■ **DATA**:
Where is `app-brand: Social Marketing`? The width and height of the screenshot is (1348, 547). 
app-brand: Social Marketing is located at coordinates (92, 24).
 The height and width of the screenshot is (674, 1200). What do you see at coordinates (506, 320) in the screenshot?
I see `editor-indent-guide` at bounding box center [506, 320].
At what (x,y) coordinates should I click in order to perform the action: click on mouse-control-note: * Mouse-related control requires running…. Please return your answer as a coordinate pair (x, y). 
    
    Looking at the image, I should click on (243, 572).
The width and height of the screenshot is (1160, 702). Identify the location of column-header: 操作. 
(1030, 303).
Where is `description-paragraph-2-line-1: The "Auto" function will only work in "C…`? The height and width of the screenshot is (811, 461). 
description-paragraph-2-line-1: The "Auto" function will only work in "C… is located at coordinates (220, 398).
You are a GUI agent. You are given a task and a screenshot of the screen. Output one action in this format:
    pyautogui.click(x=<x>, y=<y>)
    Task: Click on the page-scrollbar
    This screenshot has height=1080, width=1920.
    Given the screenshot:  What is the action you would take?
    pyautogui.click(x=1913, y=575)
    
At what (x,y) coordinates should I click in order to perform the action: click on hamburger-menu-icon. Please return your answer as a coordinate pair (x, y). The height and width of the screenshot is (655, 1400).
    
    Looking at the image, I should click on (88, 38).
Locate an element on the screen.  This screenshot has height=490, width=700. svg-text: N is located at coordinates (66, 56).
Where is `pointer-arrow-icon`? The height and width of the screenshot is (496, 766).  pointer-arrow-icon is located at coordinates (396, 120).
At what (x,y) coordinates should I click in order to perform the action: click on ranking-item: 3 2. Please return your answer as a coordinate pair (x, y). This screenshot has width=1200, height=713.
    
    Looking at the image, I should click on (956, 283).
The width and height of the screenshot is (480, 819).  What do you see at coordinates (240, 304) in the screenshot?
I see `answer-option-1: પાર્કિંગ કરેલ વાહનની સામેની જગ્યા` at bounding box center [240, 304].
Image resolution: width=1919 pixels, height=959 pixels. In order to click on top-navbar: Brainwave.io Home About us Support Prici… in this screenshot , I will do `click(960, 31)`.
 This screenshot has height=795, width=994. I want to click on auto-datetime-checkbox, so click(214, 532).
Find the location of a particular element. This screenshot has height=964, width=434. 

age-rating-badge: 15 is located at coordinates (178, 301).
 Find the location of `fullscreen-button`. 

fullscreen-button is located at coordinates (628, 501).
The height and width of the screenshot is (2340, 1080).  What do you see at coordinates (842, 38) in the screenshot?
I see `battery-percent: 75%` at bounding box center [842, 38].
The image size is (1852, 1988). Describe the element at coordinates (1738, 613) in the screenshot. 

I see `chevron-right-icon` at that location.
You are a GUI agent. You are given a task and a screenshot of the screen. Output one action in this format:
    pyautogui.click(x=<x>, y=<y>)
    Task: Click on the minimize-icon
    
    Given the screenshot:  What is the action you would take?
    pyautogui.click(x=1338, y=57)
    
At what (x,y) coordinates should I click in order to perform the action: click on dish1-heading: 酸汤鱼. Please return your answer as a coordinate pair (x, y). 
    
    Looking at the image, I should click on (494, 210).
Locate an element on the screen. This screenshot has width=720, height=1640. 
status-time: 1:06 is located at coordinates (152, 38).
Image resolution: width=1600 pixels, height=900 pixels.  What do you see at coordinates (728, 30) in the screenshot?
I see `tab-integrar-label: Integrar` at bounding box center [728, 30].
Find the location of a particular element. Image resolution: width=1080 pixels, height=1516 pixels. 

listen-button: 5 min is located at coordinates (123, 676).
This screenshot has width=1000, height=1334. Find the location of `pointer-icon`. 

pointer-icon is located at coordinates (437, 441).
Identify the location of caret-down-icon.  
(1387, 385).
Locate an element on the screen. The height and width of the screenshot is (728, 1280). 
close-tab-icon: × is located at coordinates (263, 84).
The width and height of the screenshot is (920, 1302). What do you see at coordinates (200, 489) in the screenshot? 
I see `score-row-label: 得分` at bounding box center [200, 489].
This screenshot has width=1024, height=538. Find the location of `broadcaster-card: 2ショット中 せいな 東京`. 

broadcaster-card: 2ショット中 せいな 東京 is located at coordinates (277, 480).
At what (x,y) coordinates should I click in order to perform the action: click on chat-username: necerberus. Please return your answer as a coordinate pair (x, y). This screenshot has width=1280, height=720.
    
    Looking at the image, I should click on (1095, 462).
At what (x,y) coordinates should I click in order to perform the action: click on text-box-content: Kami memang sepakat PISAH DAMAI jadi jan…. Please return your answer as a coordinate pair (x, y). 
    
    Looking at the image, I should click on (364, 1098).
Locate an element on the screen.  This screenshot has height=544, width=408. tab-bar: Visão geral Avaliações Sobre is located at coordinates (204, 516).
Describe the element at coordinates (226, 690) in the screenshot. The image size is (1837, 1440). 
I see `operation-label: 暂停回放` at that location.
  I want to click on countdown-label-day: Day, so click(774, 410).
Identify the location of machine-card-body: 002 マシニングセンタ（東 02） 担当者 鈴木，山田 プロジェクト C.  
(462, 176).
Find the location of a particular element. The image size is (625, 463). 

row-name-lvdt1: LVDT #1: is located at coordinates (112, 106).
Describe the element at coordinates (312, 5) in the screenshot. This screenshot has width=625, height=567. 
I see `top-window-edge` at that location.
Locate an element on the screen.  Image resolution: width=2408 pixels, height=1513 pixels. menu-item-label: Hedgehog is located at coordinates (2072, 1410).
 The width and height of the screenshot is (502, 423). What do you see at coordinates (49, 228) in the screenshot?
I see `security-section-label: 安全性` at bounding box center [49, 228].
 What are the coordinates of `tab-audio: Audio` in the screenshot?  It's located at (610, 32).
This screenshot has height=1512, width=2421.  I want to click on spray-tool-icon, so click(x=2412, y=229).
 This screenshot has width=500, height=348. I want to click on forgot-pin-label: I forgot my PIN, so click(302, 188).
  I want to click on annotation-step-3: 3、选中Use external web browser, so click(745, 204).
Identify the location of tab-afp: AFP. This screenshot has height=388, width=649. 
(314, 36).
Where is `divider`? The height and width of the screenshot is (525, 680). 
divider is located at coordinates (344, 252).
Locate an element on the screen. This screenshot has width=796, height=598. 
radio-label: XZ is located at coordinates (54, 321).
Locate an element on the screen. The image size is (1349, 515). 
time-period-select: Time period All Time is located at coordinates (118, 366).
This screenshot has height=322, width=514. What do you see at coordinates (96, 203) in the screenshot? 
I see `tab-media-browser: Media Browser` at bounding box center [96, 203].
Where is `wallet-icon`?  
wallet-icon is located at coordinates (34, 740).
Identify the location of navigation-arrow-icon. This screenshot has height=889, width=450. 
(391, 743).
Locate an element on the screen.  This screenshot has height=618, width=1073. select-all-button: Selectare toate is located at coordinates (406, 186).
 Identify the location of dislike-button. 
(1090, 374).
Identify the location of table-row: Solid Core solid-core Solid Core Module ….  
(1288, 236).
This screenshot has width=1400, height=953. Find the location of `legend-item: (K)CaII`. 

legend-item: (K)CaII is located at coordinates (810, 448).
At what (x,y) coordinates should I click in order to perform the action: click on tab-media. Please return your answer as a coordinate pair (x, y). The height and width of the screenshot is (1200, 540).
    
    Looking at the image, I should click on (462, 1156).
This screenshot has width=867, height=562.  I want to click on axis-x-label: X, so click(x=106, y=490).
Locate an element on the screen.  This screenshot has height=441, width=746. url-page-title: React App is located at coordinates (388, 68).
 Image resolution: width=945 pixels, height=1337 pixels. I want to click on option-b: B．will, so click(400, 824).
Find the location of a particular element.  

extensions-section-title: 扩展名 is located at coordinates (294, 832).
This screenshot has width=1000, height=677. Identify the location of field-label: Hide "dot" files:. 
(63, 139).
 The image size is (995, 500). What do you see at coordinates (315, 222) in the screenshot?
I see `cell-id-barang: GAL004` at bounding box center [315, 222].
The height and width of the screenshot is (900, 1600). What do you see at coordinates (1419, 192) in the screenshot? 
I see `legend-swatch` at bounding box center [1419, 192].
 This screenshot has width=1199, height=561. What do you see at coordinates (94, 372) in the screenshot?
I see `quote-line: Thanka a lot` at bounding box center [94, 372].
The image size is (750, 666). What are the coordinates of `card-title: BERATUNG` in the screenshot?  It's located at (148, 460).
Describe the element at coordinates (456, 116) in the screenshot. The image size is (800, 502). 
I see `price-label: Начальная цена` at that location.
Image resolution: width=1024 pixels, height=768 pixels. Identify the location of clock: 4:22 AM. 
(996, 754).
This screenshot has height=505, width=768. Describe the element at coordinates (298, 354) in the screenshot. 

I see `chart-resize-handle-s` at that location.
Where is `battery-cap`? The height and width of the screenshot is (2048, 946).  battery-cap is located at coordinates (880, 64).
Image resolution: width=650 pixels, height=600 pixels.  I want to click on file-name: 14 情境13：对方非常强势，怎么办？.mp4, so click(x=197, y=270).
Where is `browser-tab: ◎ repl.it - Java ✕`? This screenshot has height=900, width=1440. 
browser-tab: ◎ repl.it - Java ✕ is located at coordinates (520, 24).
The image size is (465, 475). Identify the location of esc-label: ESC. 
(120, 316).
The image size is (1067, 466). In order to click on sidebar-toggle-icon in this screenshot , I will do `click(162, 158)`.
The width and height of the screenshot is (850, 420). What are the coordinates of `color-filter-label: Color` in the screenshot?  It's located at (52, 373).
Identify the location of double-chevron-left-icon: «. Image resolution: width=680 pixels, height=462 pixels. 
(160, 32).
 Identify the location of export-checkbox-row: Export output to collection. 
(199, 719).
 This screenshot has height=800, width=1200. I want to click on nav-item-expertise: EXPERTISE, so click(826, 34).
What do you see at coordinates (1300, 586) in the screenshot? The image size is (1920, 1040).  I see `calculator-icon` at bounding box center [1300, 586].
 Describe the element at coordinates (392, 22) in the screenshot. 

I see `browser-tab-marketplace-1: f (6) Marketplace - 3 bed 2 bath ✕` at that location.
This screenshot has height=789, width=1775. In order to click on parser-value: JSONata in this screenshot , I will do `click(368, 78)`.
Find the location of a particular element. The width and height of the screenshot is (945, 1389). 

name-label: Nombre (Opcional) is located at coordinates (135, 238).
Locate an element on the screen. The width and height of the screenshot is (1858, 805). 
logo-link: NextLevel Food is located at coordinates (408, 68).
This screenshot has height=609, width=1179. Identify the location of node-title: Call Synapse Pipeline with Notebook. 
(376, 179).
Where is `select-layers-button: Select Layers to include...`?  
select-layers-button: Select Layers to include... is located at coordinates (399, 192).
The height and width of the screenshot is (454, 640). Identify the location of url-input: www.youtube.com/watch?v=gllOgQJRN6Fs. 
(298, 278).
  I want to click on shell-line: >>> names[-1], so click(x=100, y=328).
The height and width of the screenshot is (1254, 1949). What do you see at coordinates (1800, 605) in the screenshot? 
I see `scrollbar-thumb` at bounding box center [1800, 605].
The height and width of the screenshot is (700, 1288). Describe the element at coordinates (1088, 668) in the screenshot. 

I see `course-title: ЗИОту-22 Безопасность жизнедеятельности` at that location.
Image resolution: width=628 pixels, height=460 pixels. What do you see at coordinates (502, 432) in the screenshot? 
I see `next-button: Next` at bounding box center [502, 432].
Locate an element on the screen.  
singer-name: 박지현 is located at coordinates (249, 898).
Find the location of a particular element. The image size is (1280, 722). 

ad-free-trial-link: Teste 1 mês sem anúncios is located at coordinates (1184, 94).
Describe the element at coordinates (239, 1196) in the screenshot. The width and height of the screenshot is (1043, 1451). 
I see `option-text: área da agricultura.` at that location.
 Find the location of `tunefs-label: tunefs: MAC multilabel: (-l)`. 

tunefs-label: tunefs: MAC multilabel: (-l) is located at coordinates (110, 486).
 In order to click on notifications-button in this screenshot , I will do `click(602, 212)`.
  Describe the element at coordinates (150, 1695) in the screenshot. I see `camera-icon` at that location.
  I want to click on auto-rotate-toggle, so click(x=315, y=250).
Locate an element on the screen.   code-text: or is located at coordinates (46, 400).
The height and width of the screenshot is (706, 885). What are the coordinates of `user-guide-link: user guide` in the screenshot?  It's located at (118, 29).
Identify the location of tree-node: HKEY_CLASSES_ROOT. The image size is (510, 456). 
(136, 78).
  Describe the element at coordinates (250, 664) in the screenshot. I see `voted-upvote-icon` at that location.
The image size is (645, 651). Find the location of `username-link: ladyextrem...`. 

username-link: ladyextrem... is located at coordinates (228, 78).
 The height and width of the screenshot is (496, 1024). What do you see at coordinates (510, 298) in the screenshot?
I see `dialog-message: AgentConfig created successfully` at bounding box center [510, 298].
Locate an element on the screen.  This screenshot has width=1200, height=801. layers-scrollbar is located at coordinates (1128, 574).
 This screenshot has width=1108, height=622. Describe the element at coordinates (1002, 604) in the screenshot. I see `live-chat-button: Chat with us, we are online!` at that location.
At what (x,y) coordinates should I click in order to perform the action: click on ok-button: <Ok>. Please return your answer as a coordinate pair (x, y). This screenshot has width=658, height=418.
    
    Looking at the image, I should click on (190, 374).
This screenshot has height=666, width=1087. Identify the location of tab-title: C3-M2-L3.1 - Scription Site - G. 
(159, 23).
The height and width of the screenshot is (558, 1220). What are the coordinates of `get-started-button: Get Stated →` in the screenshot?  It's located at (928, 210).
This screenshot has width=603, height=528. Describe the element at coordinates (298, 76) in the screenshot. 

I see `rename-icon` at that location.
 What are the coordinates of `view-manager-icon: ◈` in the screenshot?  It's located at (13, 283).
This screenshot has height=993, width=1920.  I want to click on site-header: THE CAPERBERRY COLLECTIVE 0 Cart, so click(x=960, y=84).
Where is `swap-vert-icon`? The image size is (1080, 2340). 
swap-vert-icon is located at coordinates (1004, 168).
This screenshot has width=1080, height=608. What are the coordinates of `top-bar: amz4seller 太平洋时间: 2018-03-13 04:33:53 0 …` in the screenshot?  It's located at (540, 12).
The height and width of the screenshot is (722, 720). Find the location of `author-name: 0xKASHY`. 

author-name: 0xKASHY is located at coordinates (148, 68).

■ **DIRECTIONS**: Reproduce the data above verbatim, from its first line through the line containing "(1030, 303).", including both of those lines.

■ **YOUR SOLUTION**:
Where is `app-brand: Social Marketing`? The width and height of the screenshot is (1348, 547). 
app-brand: Social Marketing is located at coordinates (92, 24).
 The height and width of the screenshot is (674, 1200). What do you see at coordinates (506, 320) in the screenshot?
I see `editor-indent-guide` at bounding box center [506, 320].
At what (x,y) coordinates should I click in order to perform the action: click on mouse-control-note: * Mouse-related control requires running…. Please return your answer as a coordinate pair (x, y). 
    
    Looking at the image, I should click on (243, 572).
The width and height of the screenshot is (1160, 702). Identify the location of column-header: 操作. 
(1030, 303).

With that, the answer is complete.